▶ **Supplied passage**
________________________________________

In defense of Liefeld

With hashtag= traffic fantasy bloggers live in and the Deadpool movie about to come out, it isn’t much of a shock I saw a blog recently bashing Rob Liefeld’s comic book illustration abilities.  As the movie gets closer we’ll probably be seeing them daily, from people trying to get traffic to their site in as backhanded a way as I can think of.



You can read it here if you want, but it’s all the usual swipes at the guy…The torsos are too big, the waists are too small, he can’t draw feet so he hides them…you know the drill, by now if you follow comic books, and if you don’t, all you have to know is the guy has a half-dozen things or so that are painfully obvious that he keeps doing wrong.  Because he became hugely successful at a young age and seemingly didn’t have to pay any dues, he’s a favorite target of critics…even though you could list as many painfully obvious, consistently wrong, flaws in almost every illustrator.

As I like to say,  “style is just doing something wrong consistently”

Jack Kirby couldn’t draw women’s heads, or hands correctly. John Byrne only knows how to draw two faces, male and female, and without costumes you’d never be able to tell the difference between Captain America, and Hawkeye.  Frank Miller doesn’t draw anything correctly.

I’m not saying Rob is on par with these men, I’m just pointing out that whether it is a “flaw” or “style” is in the eye of the beholder.  And if that eye belongs to the green eyed monster ( envy, not the Hulk) then yeah…you think Rob sucks.

I dunno, I’m not really on board with all the Liefeld bashing that goes on. it’s a unique situation, he was just a dumb kid when he started and everyone made him famous and then it was one deadline after the next, you only have so much time for learning in a situation like that. While there is a lot of stuff he didn’t bother to learn to do correctly, I can’t say he isn’t putting full effort into things. Look at all the detail, the man did work hard.

________________________________________

▶ **Dataset content**
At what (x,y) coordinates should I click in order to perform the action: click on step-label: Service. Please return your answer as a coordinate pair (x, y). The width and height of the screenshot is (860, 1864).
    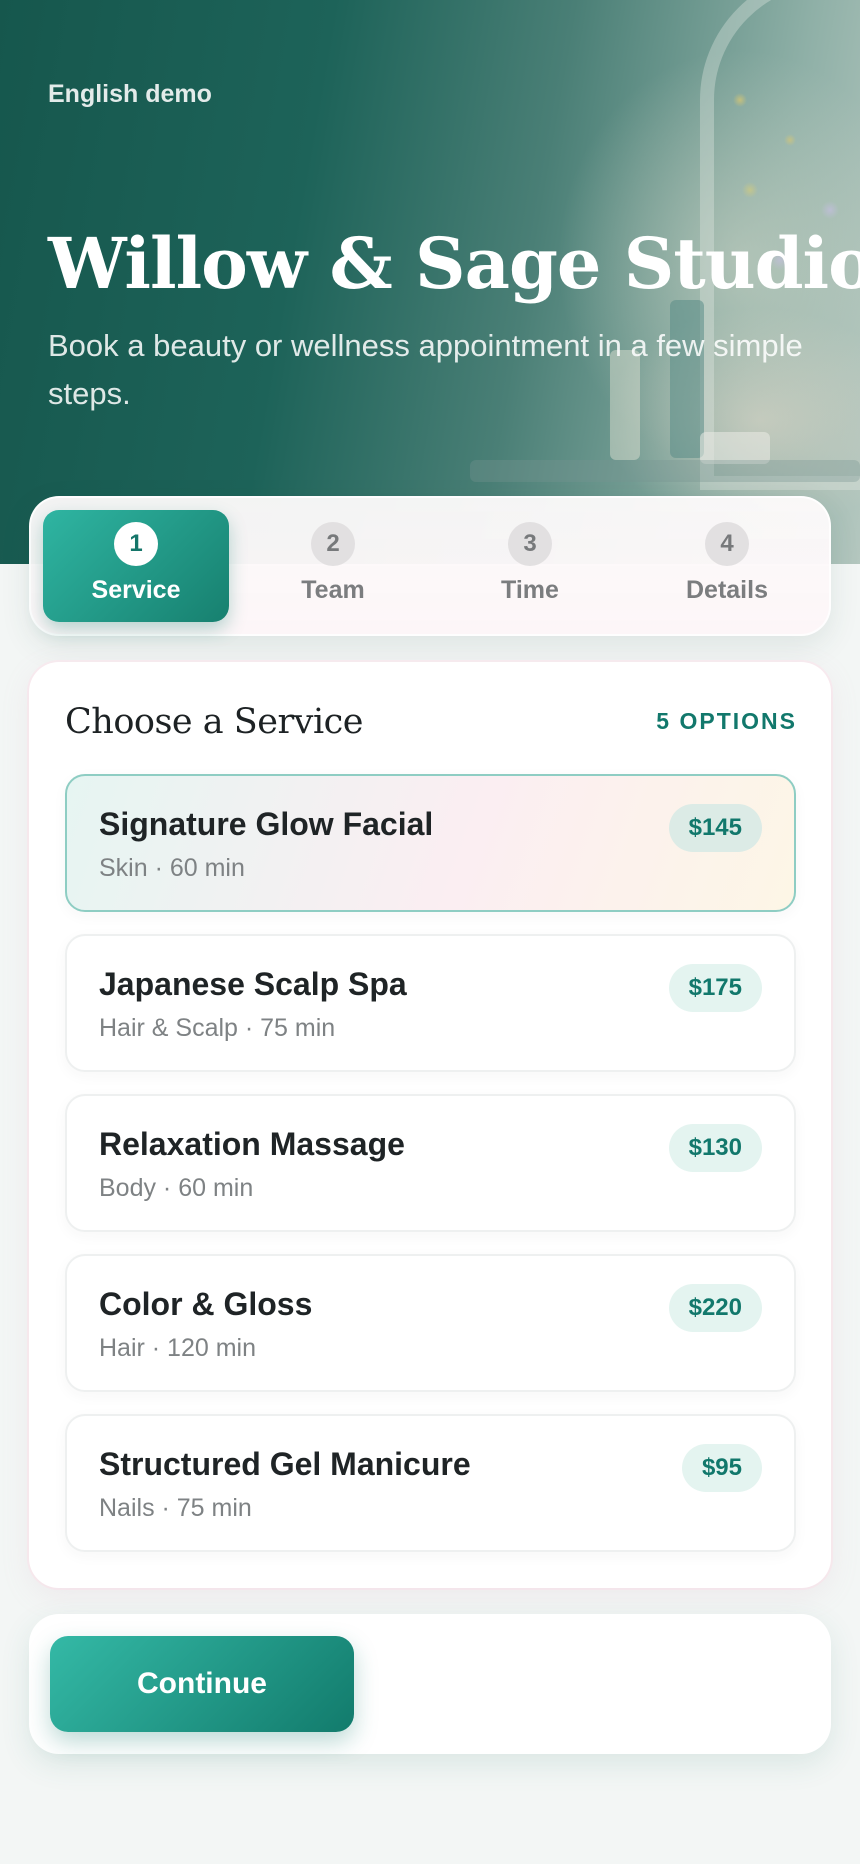
    Looking at the image, I should click on (136, 590).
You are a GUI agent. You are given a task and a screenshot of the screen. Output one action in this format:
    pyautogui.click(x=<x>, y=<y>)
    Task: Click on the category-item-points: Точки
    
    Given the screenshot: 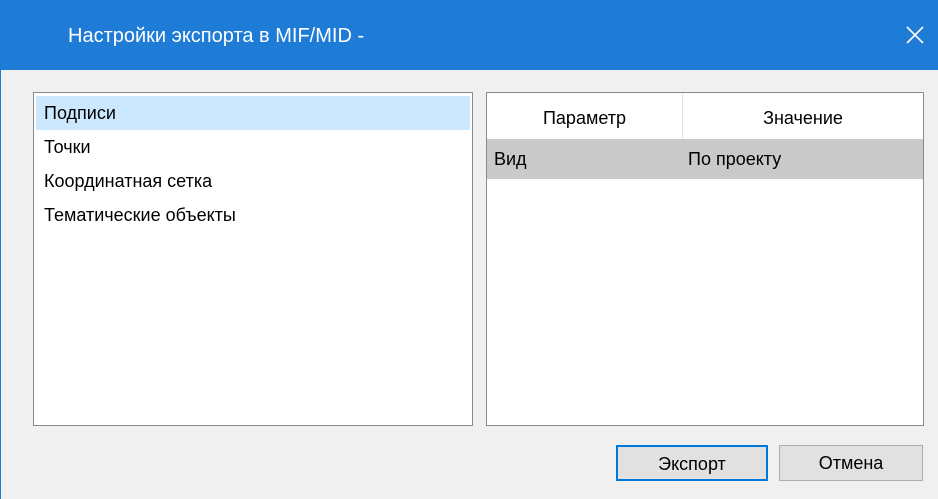 What is the action you would take?
    pyautogui.click(x=253, y=147)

________________________________________

▶ **Using the information**
**A)** From the post defending Liefeld, reproduce word for word the part that opens with the words containing "I’m not saying" and closes with "think Rob sucks.".
**B)** Write out the records from their start through the line containing "Looking at the", both ends included. Leave the pictures out.

▶ **Per-task answers**
**A)**
I’m not saying Rob is on par with these men, I’m just pointing out that whether it is a “flaw” or “style” is in the eye of the beholder.  And if that eye belongs to the green eyed monster ( envy, not the Hulk) then yeah…you think Rob sucks.

**B)**
At what (x,y) coordinates should I click in order to perform the action: click on step-label: Service. Please return your answer as a coordinate pair (x, y). The width and height of the screenshot is (860, 1864).
    Looking at the image, I should click on (136, 590).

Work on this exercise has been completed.